# Karlberg's take on Republication controversy



## Shawn Mathis (Sep 4, 2014)

Here's the article.


----------



## mvdm (Sep 4, 2014)

I am glad that Karlberg has made explicit what other Republicationists have been suggesting in a more veiled manner: Republication is the THE proper view of the covenant, and the rest of us in the Reformed world need to be dealt with in the church courts.


----------



## Semper Fidelis (Sep 4, 2014)

That has to be one of the most irresponsible articles I've read in a long time. Contrast that piece with the discussions in the Confessional Presbyterian Journal. If the discussion is ever going to proceed then proper distinctions need to be made. To lump Gaffin together with Shepherd is the most absurd thing I've read in some time. To boil this down to one man ranks second. If he wrote a post like that here, he would be infracted for egregious 9th Commandment violations on several counts.

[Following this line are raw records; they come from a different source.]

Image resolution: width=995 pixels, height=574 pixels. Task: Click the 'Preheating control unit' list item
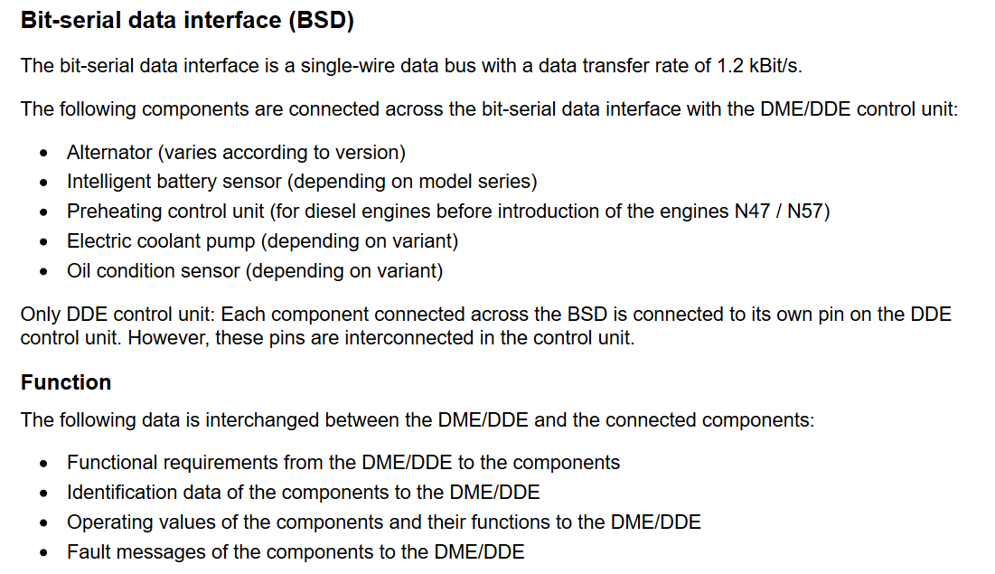448,211
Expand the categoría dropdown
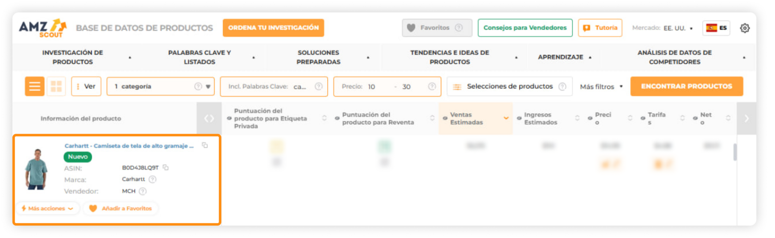Image resolution: width=775 pixels, height=238 pixels. tap(208, 86)
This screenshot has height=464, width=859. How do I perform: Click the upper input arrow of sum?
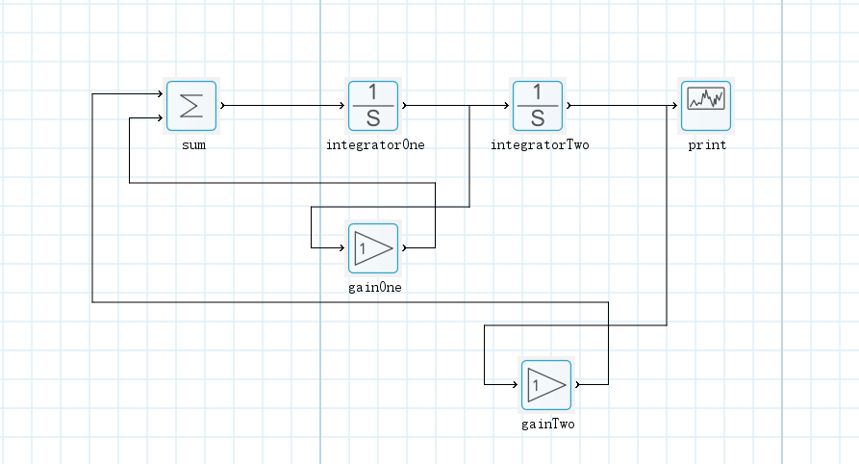(x=160, y=94)
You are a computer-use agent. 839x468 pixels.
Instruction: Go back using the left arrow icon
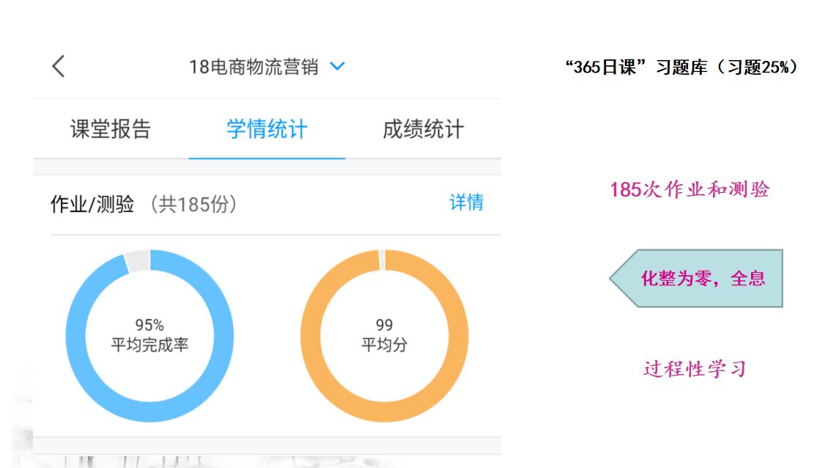click(x=59, y=67)
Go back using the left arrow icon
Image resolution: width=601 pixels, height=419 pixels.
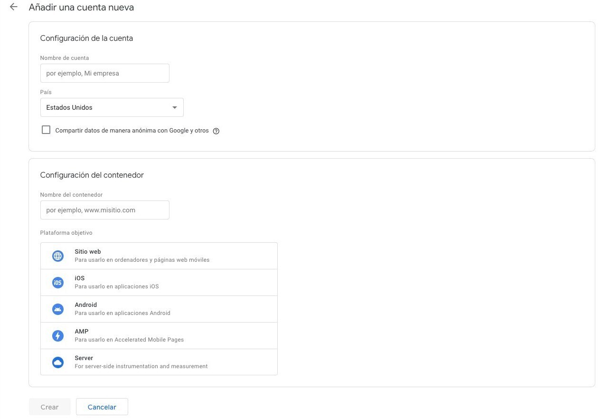(14, 7)
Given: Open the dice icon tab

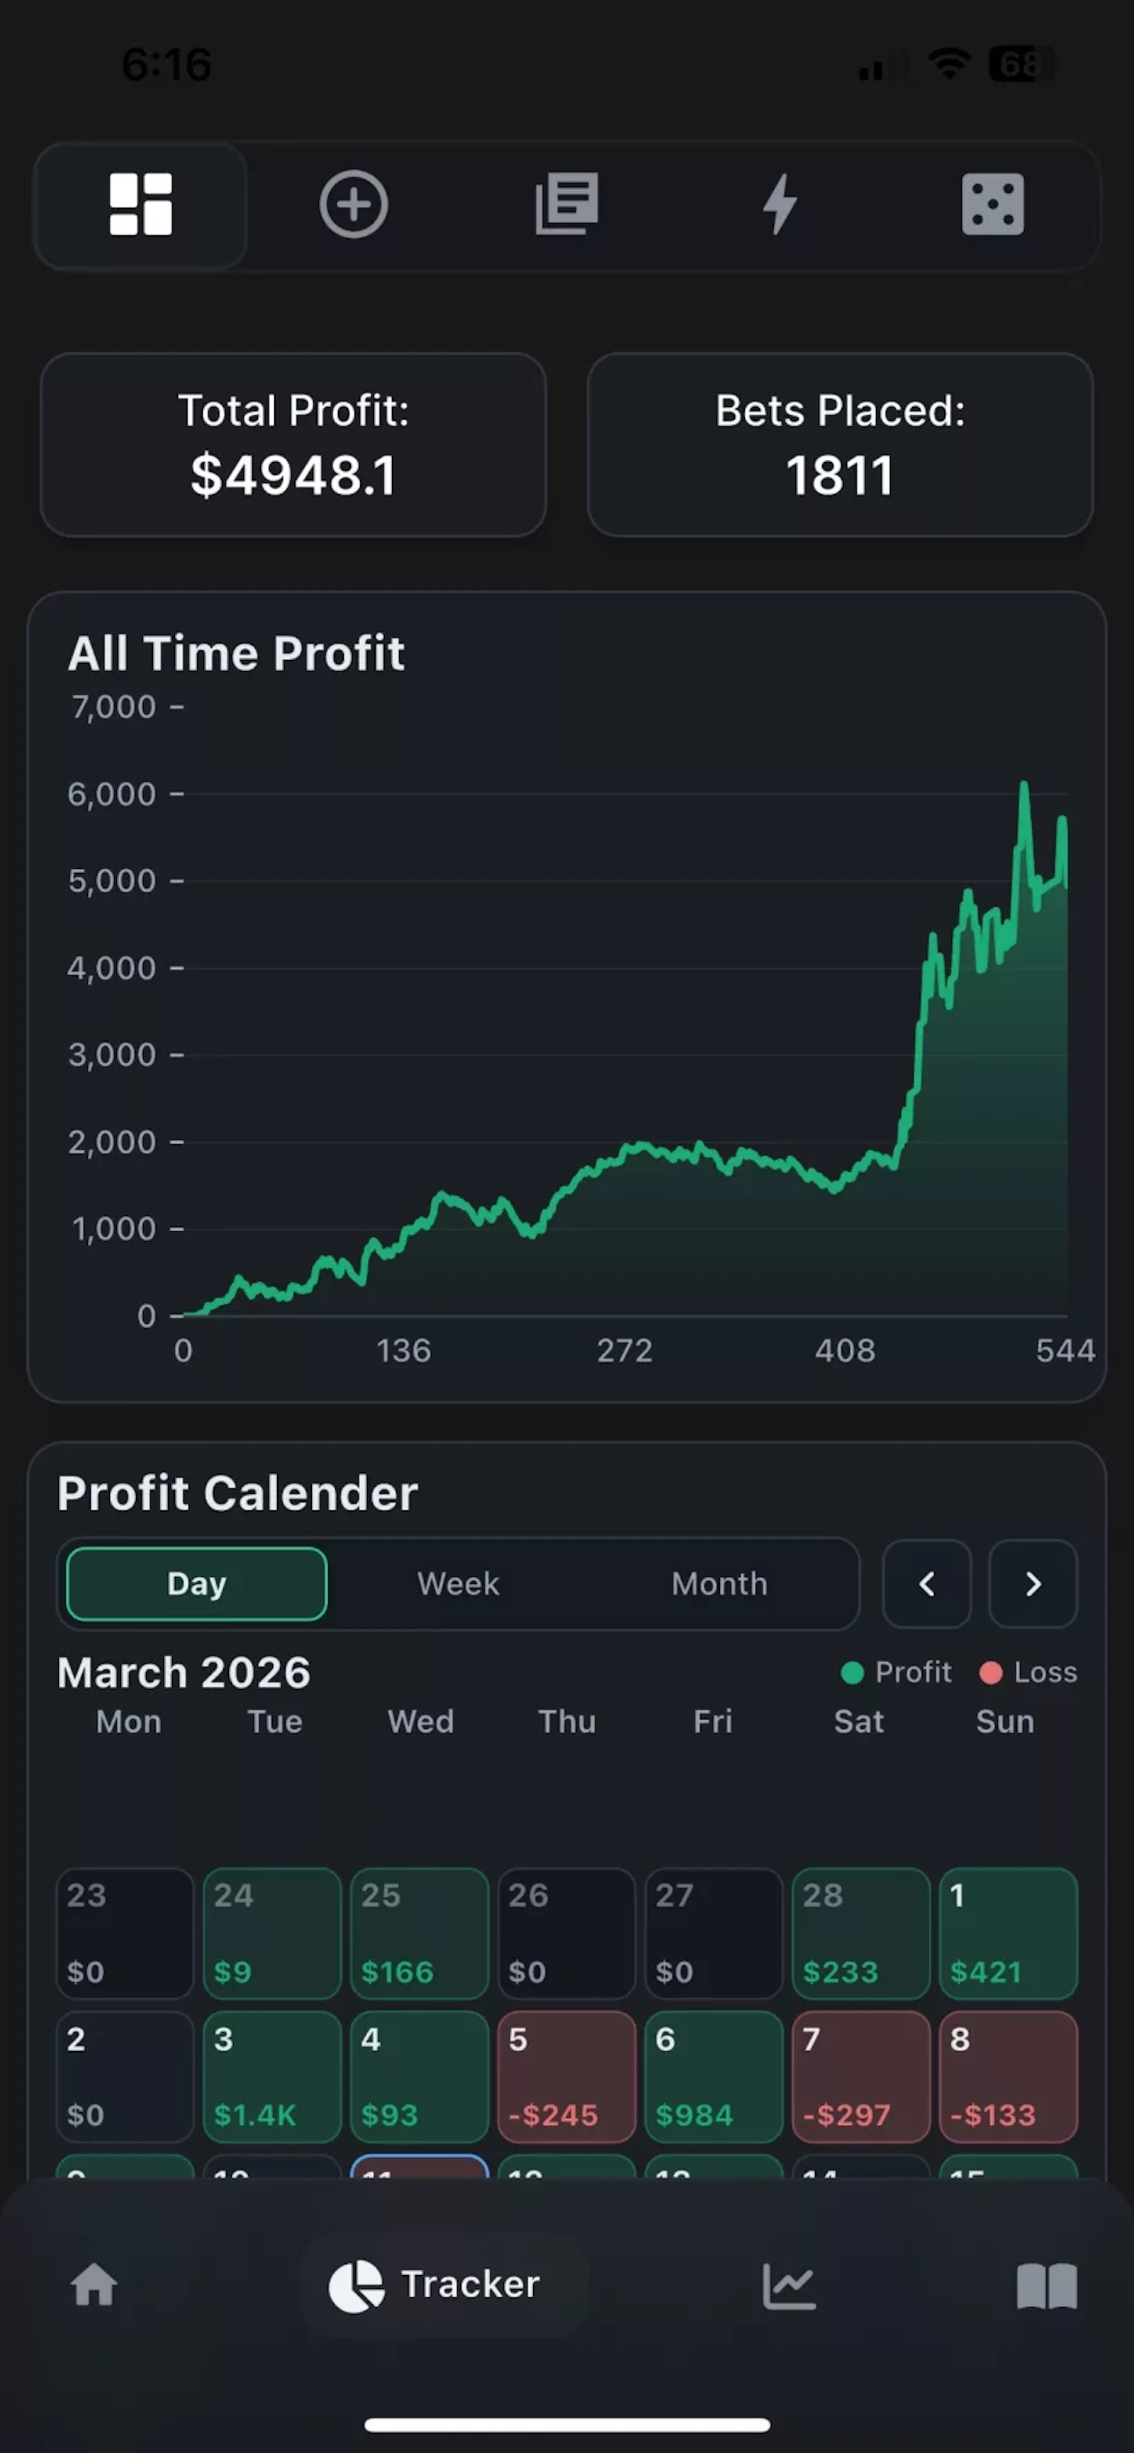Looking at the screenshot, I should point(992,204).
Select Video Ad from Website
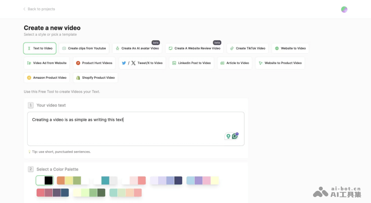Image resolution: width=371 pixels, height=203 pixels. tap(46, 63)
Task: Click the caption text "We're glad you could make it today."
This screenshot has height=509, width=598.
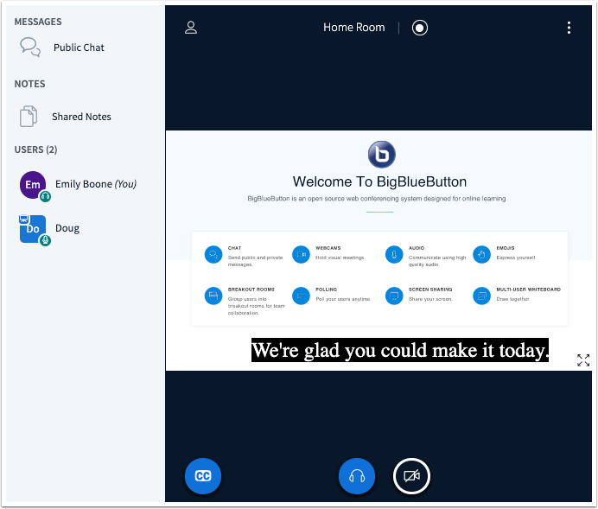Action: tap(400, 351)

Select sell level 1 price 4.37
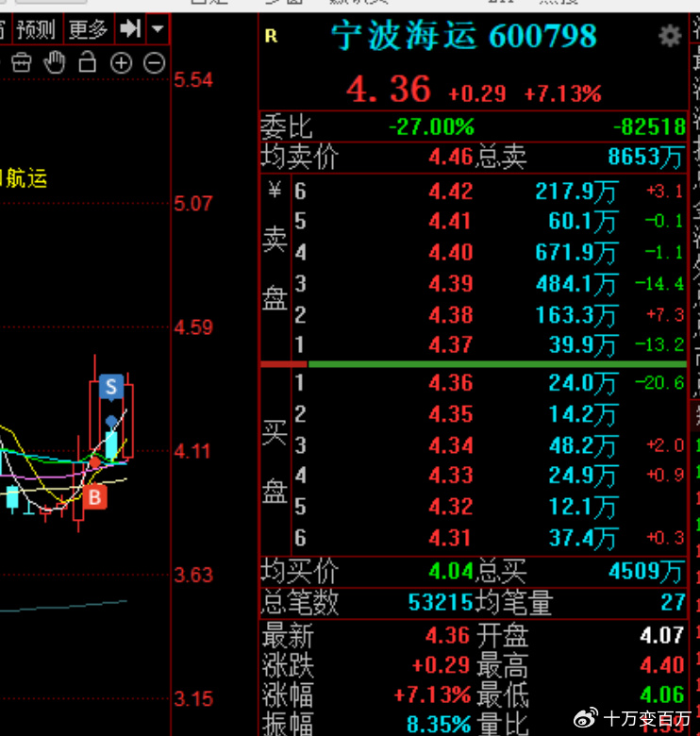(450, 345)
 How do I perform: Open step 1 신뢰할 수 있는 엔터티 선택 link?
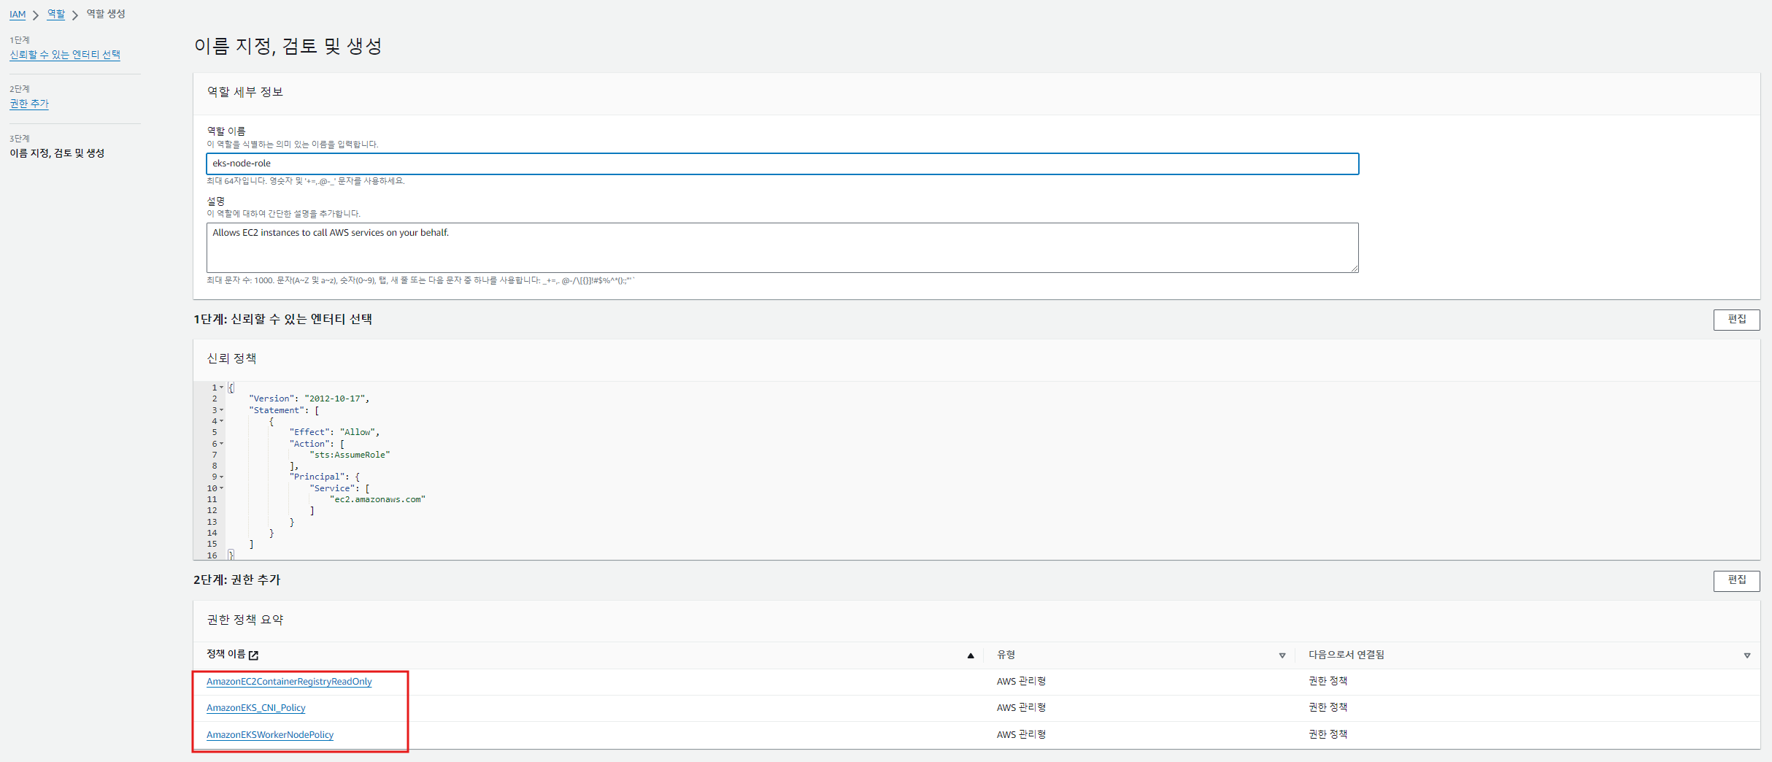(x=65, y=55)

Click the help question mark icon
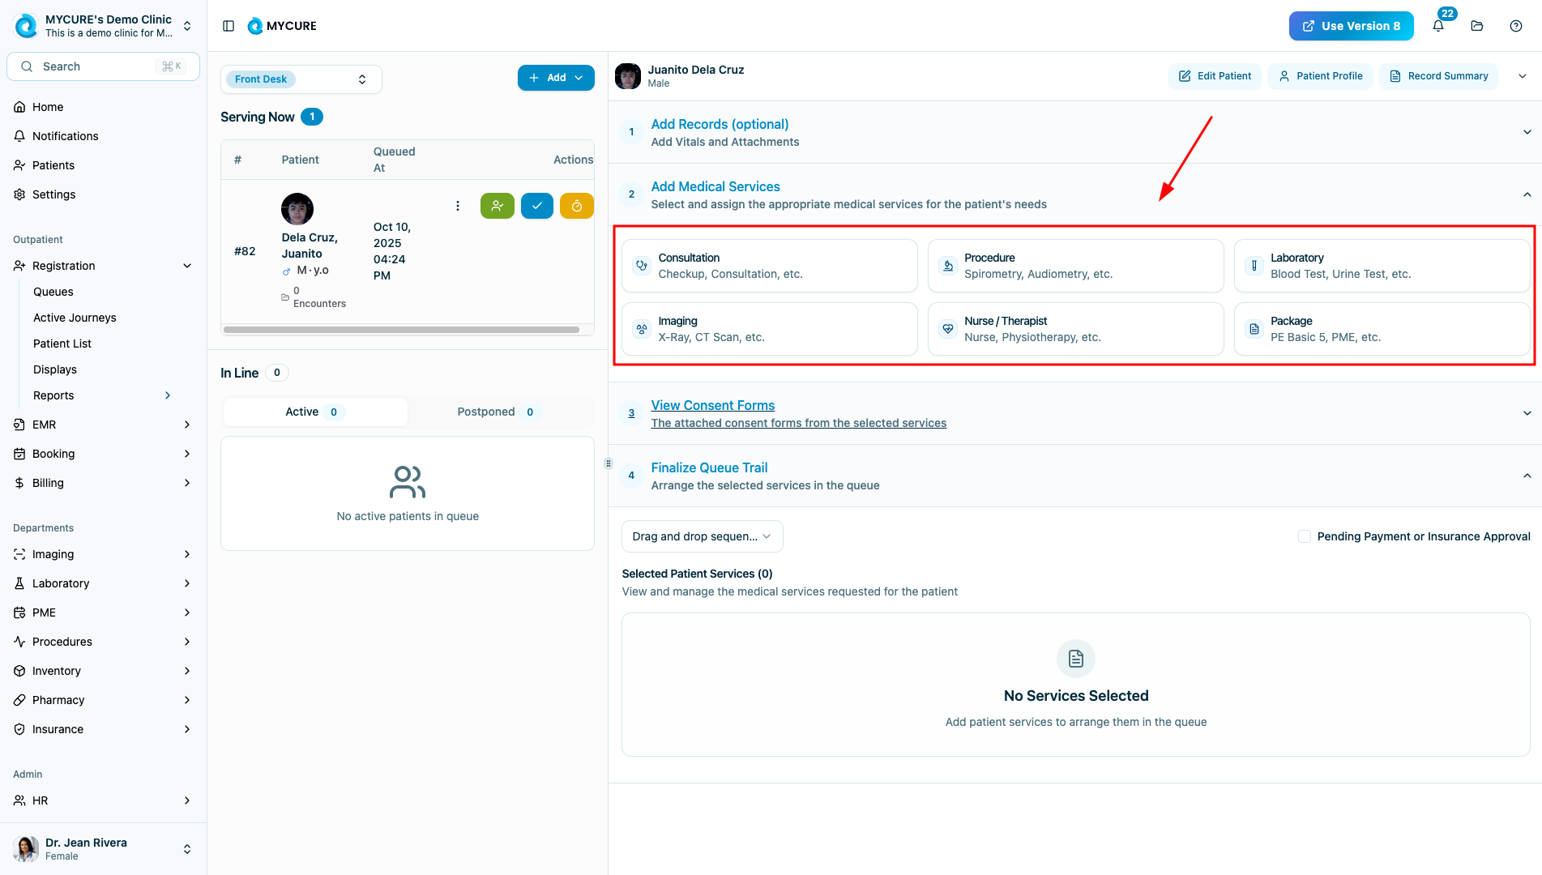coord(1516,26)
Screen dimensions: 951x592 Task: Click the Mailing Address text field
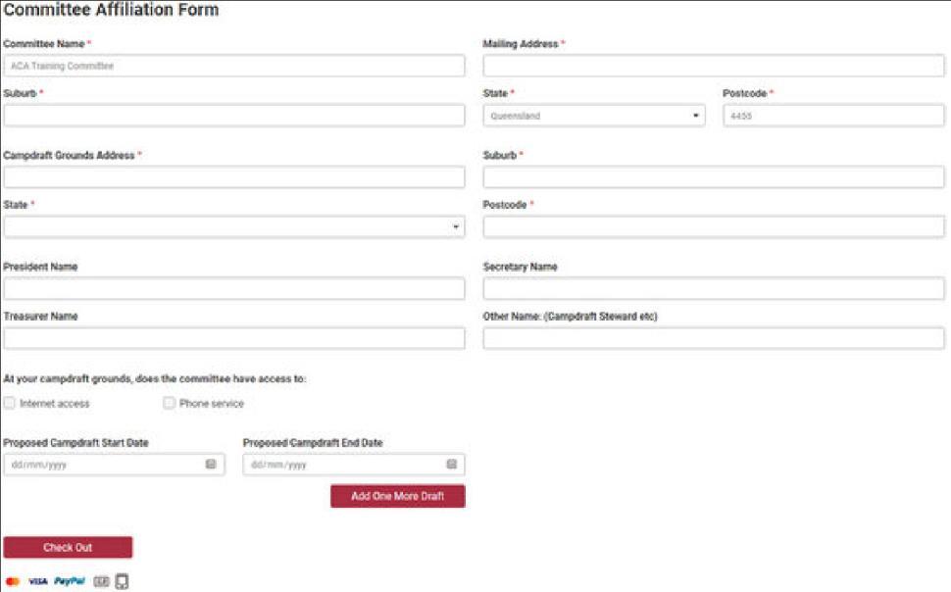[714, 66]
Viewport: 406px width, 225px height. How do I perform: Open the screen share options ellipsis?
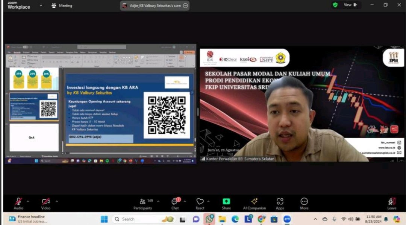click(x=185, y=6)
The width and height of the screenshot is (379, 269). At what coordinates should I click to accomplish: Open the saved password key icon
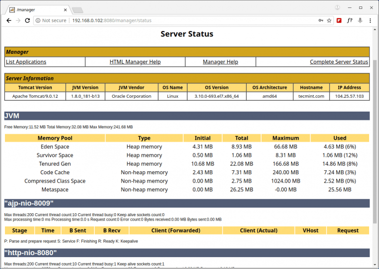point(321,21)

The beginning place for this discussion (to determine historic Reformed orthodoxy) has to be the Confessions and not lining up behind men with a blind party spirit.

May the Lord be gracious to each of us to prevent party spirit from spiritually blinding us to appropriate criticism and self-reflection.


----------



## Peairtach (Sep 4, 2014)

> What the Murray school of interpretation must conclude, to be theologically consistent (what is the aim of the systematician), is to say that believers under the new covenant are likewise subject to both the blessings and the curses of redemptive covenant in accordance with (non-meritorious) good works. This point is crucial:



What Karlberg seems to forget is that you can go straight to Hell from being under the New Testament administration of the Covenant of Grace, but never having entered its life, and church discipline is a little foretaste of being put "outside". 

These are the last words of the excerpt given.